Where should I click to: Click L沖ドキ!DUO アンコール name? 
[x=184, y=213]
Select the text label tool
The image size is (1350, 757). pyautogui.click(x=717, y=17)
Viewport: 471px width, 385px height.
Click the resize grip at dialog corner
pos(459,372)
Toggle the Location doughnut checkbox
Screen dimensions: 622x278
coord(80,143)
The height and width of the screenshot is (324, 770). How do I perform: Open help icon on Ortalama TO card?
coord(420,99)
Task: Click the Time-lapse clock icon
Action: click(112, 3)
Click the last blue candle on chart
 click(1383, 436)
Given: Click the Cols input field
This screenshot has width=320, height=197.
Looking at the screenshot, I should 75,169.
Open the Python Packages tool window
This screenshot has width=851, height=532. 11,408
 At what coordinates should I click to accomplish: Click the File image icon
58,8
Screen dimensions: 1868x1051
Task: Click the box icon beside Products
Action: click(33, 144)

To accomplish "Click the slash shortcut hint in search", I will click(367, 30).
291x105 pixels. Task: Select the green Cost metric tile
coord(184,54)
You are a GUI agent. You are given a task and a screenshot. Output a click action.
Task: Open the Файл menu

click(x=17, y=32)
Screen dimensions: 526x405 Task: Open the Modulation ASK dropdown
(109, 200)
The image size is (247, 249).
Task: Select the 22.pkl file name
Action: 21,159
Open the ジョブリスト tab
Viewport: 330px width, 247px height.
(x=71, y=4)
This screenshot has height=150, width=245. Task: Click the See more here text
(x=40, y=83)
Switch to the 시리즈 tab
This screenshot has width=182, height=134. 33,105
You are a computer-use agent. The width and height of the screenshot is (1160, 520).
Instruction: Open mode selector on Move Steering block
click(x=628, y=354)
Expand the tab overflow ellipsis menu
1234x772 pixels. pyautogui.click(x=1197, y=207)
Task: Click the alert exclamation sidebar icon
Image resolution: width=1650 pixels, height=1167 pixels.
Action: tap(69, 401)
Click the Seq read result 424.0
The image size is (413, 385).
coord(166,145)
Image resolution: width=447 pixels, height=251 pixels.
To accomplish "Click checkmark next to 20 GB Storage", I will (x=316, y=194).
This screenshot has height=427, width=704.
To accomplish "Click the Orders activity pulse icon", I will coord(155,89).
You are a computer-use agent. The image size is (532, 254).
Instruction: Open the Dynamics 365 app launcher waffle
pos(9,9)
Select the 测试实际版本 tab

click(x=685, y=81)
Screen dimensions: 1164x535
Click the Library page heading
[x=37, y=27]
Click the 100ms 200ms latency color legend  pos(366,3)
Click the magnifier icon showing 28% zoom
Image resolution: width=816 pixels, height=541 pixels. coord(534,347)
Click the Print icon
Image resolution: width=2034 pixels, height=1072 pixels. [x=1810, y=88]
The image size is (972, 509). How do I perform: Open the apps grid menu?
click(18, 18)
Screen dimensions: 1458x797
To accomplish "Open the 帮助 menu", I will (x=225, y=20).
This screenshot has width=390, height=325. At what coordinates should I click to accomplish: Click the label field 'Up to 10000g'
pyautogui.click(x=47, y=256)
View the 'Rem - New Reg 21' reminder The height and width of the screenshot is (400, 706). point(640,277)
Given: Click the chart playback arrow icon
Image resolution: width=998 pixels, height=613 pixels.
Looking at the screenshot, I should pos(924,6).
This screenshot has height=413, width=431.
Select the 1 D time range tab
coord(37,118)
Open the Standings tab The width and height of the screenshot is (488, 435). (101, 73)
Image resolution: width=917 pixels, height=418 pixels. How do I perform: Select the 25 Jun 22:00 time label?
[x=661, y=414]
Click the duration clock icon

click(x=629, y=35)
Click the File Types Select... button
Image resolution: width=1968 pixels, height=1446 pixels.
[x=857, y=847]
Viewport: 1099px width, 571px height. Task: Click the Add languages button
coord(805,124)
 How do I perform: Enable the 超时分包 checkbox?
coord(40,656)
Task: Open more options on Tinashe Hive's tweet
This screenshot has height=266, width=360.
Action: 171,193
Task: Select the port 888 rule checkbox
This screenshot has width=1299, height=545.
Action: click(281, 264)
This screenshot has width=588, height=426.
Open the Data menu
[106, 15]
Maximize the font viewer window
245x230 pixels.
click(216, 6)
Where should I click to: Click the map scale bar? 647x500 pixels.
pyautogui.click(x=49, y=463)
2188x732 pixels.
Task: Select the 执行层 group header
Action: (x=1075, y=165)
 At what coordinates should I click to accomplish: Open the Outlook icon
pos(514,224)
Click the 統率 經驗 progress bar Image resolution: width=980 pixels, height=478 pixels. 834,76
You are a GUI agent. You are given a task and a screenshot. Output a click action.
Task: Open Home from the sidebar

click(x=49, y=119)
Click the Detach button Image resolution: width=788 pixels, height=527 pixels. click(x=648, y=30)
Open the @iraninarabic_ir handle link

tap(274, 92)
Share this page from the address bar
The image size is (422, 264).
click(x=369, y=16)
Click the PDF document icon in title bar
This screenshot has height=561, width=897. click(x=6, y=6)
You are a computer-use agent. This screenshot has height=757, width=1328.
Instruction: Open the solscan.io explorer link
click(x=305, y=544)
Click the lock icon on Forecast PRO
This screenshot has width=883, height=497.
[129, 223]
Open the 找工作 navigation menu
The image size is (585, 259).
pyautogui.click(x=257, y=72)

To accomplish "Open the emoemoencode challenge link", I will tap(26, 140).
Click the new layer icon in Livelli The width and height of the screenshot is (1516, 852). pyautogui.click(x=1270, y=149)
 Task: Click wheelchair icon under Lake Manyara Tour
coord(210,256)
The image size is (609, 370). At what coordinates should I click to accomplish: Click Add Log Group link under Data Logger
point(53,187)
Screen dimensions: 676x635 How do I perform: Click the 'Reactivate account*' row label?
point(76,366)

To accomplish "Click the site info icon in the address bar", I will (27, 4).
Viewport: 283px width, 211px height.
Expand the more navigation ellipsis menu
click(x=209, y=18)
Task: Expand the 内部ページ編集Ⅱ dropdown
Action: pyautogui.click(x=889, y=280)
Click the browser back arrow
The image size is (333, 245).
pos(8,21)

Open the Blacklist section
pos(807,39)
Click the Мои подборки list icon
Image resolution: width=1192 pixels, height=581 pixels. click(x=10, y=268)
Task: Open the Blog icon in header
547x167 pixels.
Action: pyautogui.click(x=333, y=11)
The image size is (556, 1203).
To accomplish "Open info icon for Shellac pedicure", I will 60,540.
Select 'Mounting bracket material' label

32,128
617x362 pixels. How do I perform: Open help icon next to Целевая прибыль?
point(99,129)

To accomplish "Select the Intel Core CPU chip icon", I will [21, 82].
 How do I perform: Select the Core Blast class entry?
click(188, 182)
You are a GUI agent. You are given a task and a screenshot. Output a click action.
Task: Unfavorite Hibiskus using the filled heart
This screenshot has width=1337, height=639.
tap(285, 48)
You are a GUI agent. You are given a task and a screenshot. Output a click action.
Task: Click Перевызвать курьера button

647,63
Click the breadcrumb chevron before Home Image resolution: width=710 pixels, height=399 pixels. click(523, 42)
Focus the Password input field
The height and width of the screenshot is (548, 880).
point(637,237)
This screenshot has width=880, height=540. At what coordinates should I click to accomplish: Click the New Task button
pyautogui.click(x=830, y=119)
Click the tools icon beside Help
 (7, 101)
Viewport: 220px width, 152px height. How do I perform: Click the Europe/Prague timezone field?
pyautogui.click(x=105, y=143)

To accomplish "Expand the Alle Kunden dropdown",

===============

**Consigne:**
Reprenez toutes les lignes de ces enregistrements sous forme de liste numérotée, en omettant les lignes vides.

**Résultat:**
1. Where should I click to: Click L沖ドキ!DUO アンコール name? 
2. [x=184, y=213]
3. Select the text label tool
4. The image size is (1350, 757). pyautogui.click(x=717, y=17)
5. Viewport: 471px width, 385px height.
6. Click the resize grip at dialog corner
7. pos(459,372)
8. Toggle the Location doughnut checkbox
9. Screen dimensions: 622x278
10. coord(80,143)
11. The height and width of the screenshot is (324, 770). How do I perform: Open help icon on Ortalama TO card?
12. coord(420,99)
13. Task: Click the Time-lapse clock icon
14. Action: click(112, 3)
15. Click the last blue candle on chart
16.  click(1383, 436)
17. Given: Click the Cols input field
18. This screenshot has width=320, height=197.
19. Looking at the screenshot, I should 75,169.
20. Open the Python Packages tool window
21. This screenshot has width=851, height=532. 11,408
22.  At what coordinates should I click to accomplish: Click the File image icon
23. 58,8
24. Screen dimensions: 1868x1051
25. Task: Click the box icon beside Products
26. Action: click(33, 144)
27. To accomplish "Click the slash shortcut hint in search", I will click(367, 30).
28. 291x105 pixels. Task: Select the green Cost metric tile
29. coord(184,54)
30. You are a GUI agent. You are given a task and a screenshot. Output a click action.
31. Task: Open the Файл menu
32. click(x=17, y=32)
33. Screen dimensions: 526x405 Task: Open the Modulation ASK dropdown
34. (109, 200)
35. The image size is (247, 249).
36. Task: Select the 22.pkl file name
37. Action: 21,159
38. Open the ジョブリスト tab
39. Viewport: 330px width, 247px height.
40. (x=71, y=4)
41. This screenshot has height=150, width=245. Task: Click the See more here text
42. (x=40, y=83)
43. Switch to the 시리즈 tab
44. This screenshot has width=182, height=134. 33,105
45. You are a computer-use agent. The width and height of the screenshot is (1160, 520).
46. Instruction: Open mode selector on Move Steering block
47. click(x=628, y=354)
48. Expand the tab overflow ellipsis menu
49. 1234x772 pixels. pyautogui.click(x=1197, y=207)
50. Task: Click the alert exclamation sidebar icon
51. Image resolution: width=1650 pixels, height=1167 pixels.
52. Action: tap(69, 401)
53. Click the Seq read result 424.0
54. The image size is (413, 385).
55. coord(166,145)
56. Image resolution: width=447 pixels, height=251 pixels.
57. To accomplish "Click checkmark next to 20 GB Storage", I will (x=316, y=194).
58. This screenshot has height=427, width=704.
59. To accomplish "Click the Orders activity pulse icon", I will coord(155,89).
60. You are a computer-use agent. The image size is (532, 254).
61. Instruction: Open the Dynamics 365 app launcher waffle
62. pos(9,9)
63. Select the 测试实际版本 tab
64. click(x=685, y=81)
65. Screen dimensions: 1164x535
66. Click the Library page heading
67. [x=37, y=27]
68. Click the 100ms 200ms latency color legend  pos(366,3)
69. Click the magnifier icon showing 28% zoom
70. Image resolution: width=816 pixels, height=541 pixels. coord(534,347)
71. Click the Print icon
72. Image resolution: width=2034 pixels, height=1072 pixels. [x=1810, y=88]
73. The image size is (972, 509). How do I perform: Open the apps grid menu?
74. click(18, 18)
75. Screen dimensions: 1458x797
76. To accomplish "Open the 帮助 menu", I will (x=225, y=20).
77. This screenshot has width=390, height=325. At what coordinates should I click to accomplish: Click the label field 'Up to 10000g'
78. pyautogui.click(x=47, y=256)
79. View the 'Rem - New Reg 21' reminder The height and width of the screenshot is (400, 706). point(640,277)
80. Given: Click the chart playback arrow icon
81. Image resolution: width=998 pixels, height=613 pixels.
82. Looking at the screenshot, I should pos(924,6).
83. This screenshot has height=413, width=431.
84. Select the 1 D time range tab
85. coord(37,118)
86. Open the Standings tab The width and height of the screenshot is (488, 435). (101, 73)
87. Image resolution: width=917 pixels, height=418 pixels. How do I perform: Select the 25 Jun 22:00 time label?
88. [x=661, y=414]
89. Click the duration clock icon
90. click(x=629, y=35)
91. Click the File Types Select... button
92. Image resolution: width=1968 pixels, height=1446 pixels.
93. [x=857, y=847]
94. Viewport: 1099px width, 571px height. Task: Click the Add languages button
95. coord(805,124)
96.  How do I perform: Enable the 超时分包 checkbox?
97. coord(40,656)
98. Task: Open more options on Tinashe Hive's tweet
99. This screenshot has height=266, width=360.
100. Action: 171,193
101. Task: Select the port 888 rule checkbox
102. This screenshot has width=1299, height=545.
103. Action: click(281, 264)
104. This screenshot has width=588, height=426.
105. Open the Data menu
106. [106, 15]
107. Maximize the font viewer window
108. 245x230 pixels.
109. click(216, 6)
110. Where should I click to: Click the map scale bar? 647x500 pixels.
111. pyautogui.click(x=49, y=463)
112. 2188x732 pixels.
113. Task: Select the 执行层 group header
114. Action: (x=1075, y=165)
115.  At what coordinates should I click to accomplish: Open the Outlook icon
116. pos(514,224)
117. Click the 統率 經驗 progress bar Image resolution: width=980 pixels, height=478 pixels. 834,76
118. You are a GUI agent. You are given a task and a screenshot. Output a click action.
119. Task: Open Home from the sidebar
120. click(x=49, y=119)
121. Click the Detach button Image resolution: width=788 pixels, height=527 pixels. click(x=648, y=30)
122. Open the @iraninarabic_ir handle link
123. tap(274, 92)
124. Share this page from the address bar
125. The image size is (422, 264).
126. click(x=369, y=16)
127. Click the PDF document icon in title bar
128. This screenshot has height=561, width=897. click(x=6, y=6)
129. You are a computer-use agent. This screenshot has height=757, width=1328.
130. Instruction: Open the solscan.io explorer link
131. click(x=305, y=544)
132. Click the lock icon on Forecast PRO
133. This screenshot has width=883, height=497.
134. [129, 223]
135. Open the 找工作 navigation menu
136. The image size is (585, 259).
137. pyautogui.click(x=257, y=72)
138. To accomplish "Open the emoemoencode challenge link", I will tap(26, 140).
139. Click the new layer icon in Livelli The width and height of the screenshot is (1516, 852). pyautogui.click(x=1270, y=149)
140.  Task: Click wheelchair icon under Lake Manyara Tour
141. coord(210,256)
142. The image size is (609, 370). At what coordinates should I click to accomplish: Click Add Log Group link under Data Logger
143. point(53,187)
144. Screen dimensions: 676x635 How do I perform: Click the 'Reactivate account*' row label?
145. point(76,366)
146. To accomplish "Click the site info icon in the address bar", I will (27, 4).
147. Viewport: 283px width, 211px height.
148. Expand the more navigation ellipsis menu
149. click(x=209, y=18)
150. Task: Expand the 内部ページ編集Ⅱ dropdown
151. Action: pyautogui.click(x=889, y=280)
152. Click the browser back arrow
153. The image size is (333, 245).
154. pos(8,21)
155. Open the Blacklist section
156. pos(807,39)
157. Click the Мои подборки list icon
158. Image resolution: width=1192 pixels, height=581 pixels. click(x=10, y=268)
159. Task: Open the Blog icon in header
160. 547x167 pixels.
161. Action: pyautogui.click(x=333, y=11)
162. The image size is (556, 1203).
163. To accomplish "Open info icon for Shellac pedicure", I will 60,540.
164. Select 'Mounting bracket material' label
165. 32,128
166. 617x362 pixels. How do I perform: Open help icon next to Целевая прибыль?
167. point(99,129)
168. To accomplish "Select the Intel Core CPU chip icon", I will [21, 82].
169.  How do I perform: Select the Core Blast class entry?
170. click(188, 182)
171. You are a GUI agent. You are given a task and a screenshot. Output a click action.
172. Task: Unfavorite Hibiskus using the filled heart
173. This screenshot has width=1337, height=639.
174. tap(285, 48)
175. You are a GUI agent. You are given a task and a screenshot. Output a click action.
176. Task: Click Перевызвать курьера button
177. 647,63
178. Click the breadcrumb chevron before Home Image resolution: width=710 pixels, height=399 pixels. click(523, 42)
179. Focus the Password input field
180. The height and width of the screenshot is (548, 880).
181. point(637,237)
182. This screenshot has width=880, height=540. At what coordinates should I click to accomplish: Click the New Task button
183. pyautogui.click(x=830, y=119)
184. Click the tools icon beside Help
185.  (7, 101)
186. Viewport: 220px width, 152px height. How do I perform: Click the Europe/Prague timezone field?
187. pyautogui.click(x=105, y=143)
188. To accomplish "Expand the Alle Kunden dropdown",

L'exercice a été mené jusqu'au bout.